Medizinisch-technische/r Assistent/in – Funktions­diagnostik

Ein junger Mann bringt an der Brust eines Patienten Elektroden zur EKG-Messung an

André (21) wird Medizinisch-technischer Assistent für Funktions­­diagnostik.

Steigt ein Patient auf das Ergometer, bringe ich Elektroden auf seiner Brust an. Dann messe ich Herzströme und Blutdruck, um die persönliche Leistungsfähigkeit festzustellen.

Läuft im Körper des Patienten alles rund? Mit modernen Messgeräten prüfen Medizinisch-technische Assistenten und Assistentinnen für Funktionsdiagnostik lebenswichtige Funktionen wie Atmung, Blutdruck oder Herzrhythmus. Sie stehen in direktem Kontakt mit den Patienten oder Patientinnen und sind – zusätzlich zu den Ärzten und Ärztinnen – wichtige Ansprechpartner/innen.Sie brauchen Einfühlungsvermögen, um ängstliche Patienten beruhigen zu können.

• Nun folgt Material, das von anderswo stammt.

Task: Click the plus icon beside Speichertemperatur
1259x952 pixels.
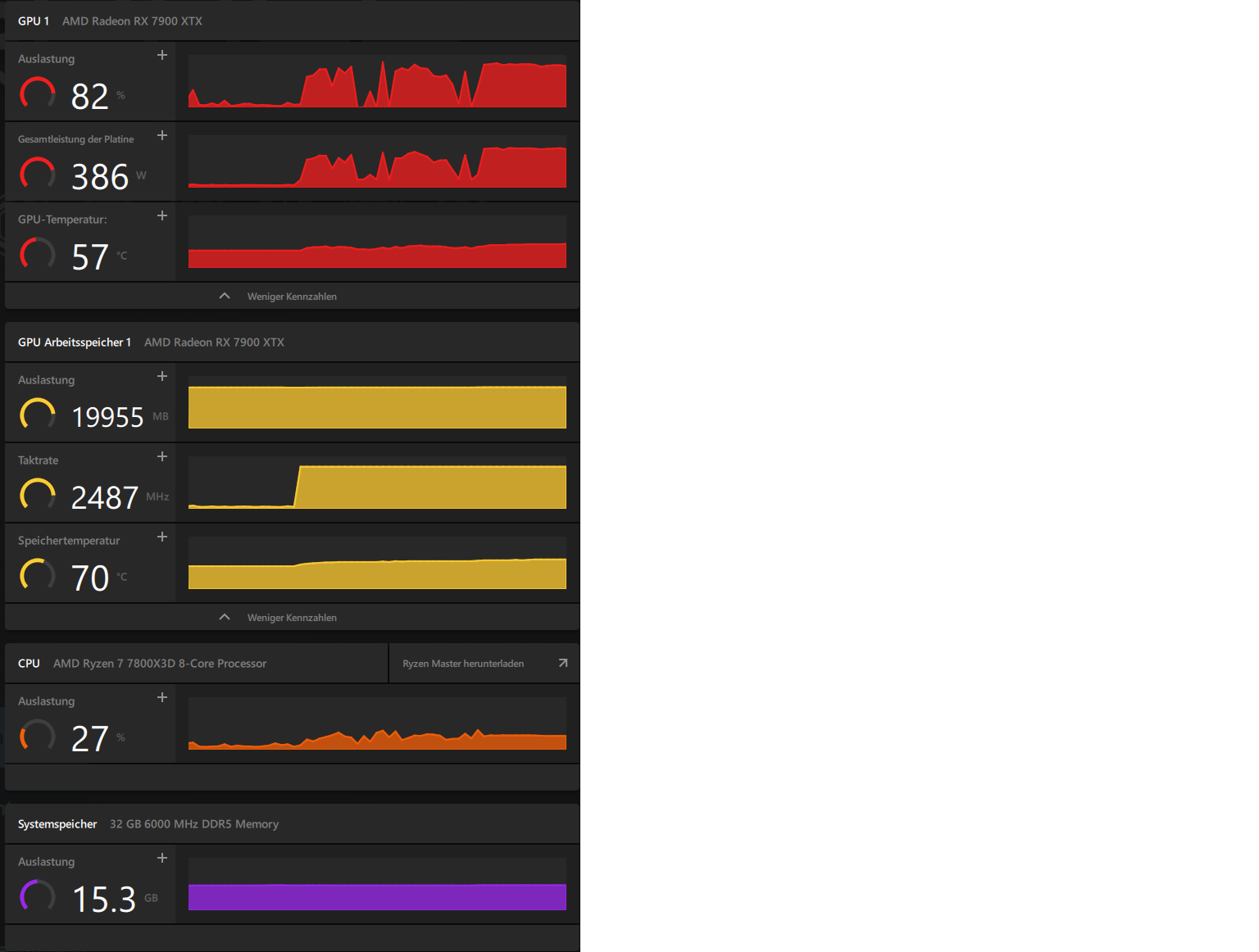Action: coord(162,537)
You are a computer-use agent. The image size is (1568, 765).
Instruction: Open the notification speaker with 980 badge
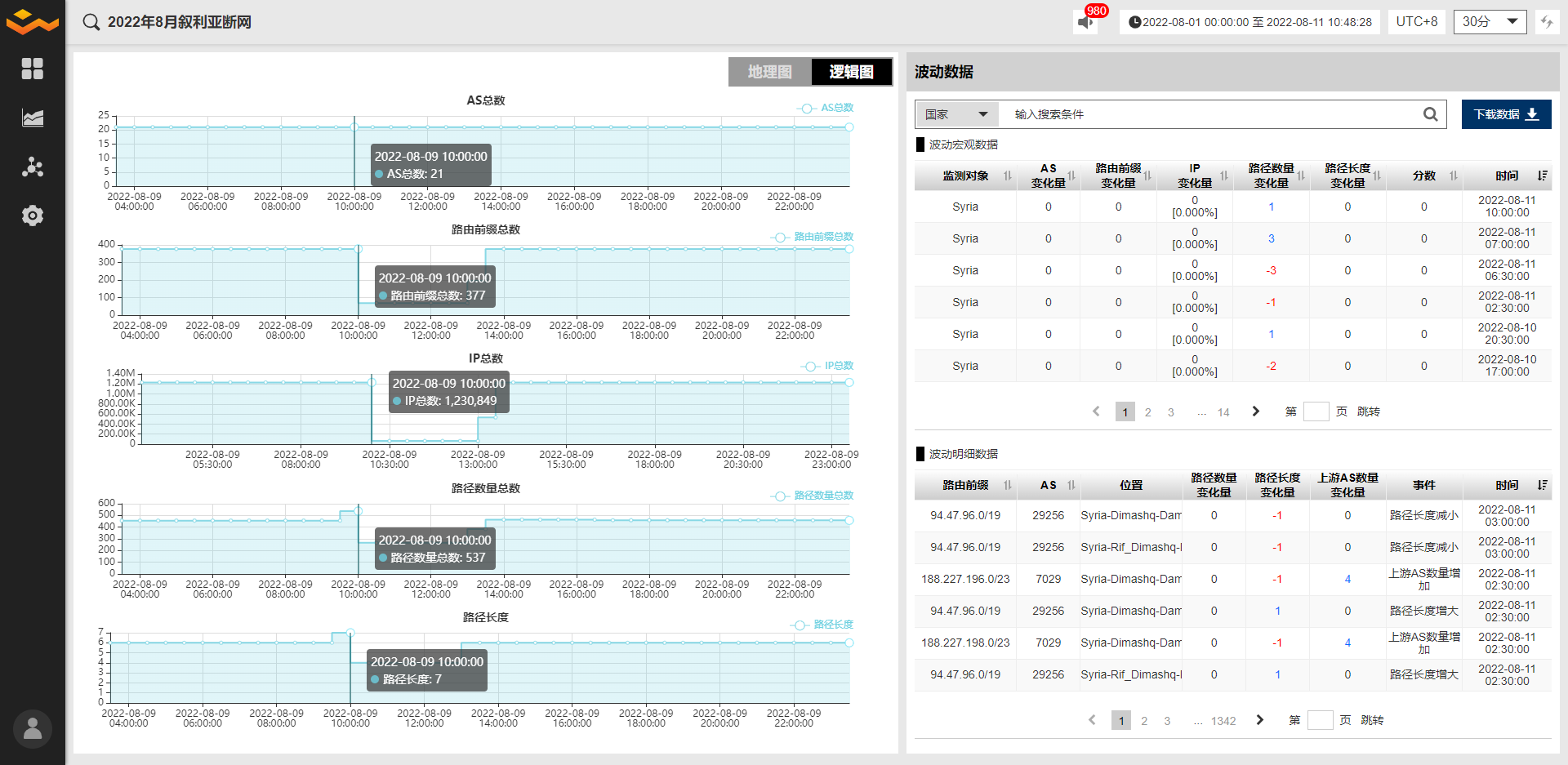(1085, 22)
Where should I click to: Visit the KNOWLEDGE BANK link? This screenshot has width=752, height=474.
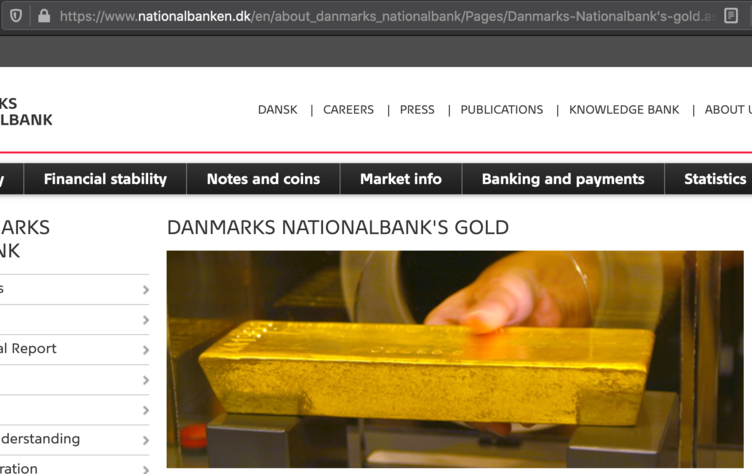tap(624, 110)
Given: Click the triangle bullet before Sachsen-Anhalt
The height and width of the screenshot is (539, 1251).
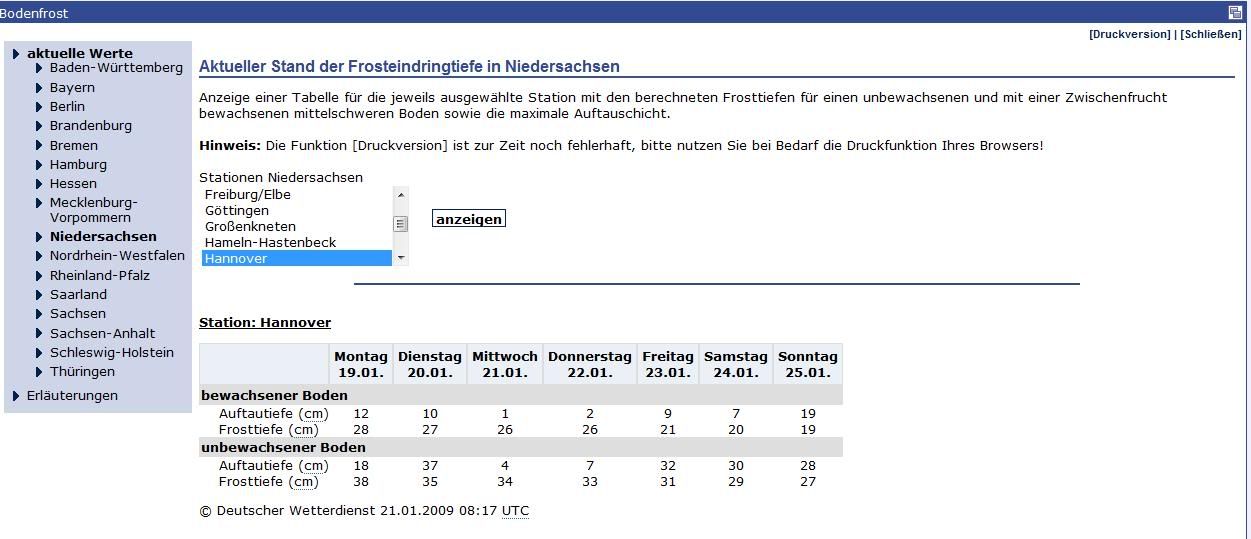Looking at the screenshot, I should click(39, 334).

Die Assistenten und Assistentinnen bringen die Patienten in die richtige Lage und legen beispielsweise Elektroden an, um das Herz-Kreislauf-System mittels Elektrokardiografen zu überprüfen oder Gehirnströme zu messen. Sie stellen die elektronischen Messgeräte exakt ein, starten sie und überwachen den Untersuchungsvorgang. Die Ergebnisse dokumentieren sie und werten sie aus.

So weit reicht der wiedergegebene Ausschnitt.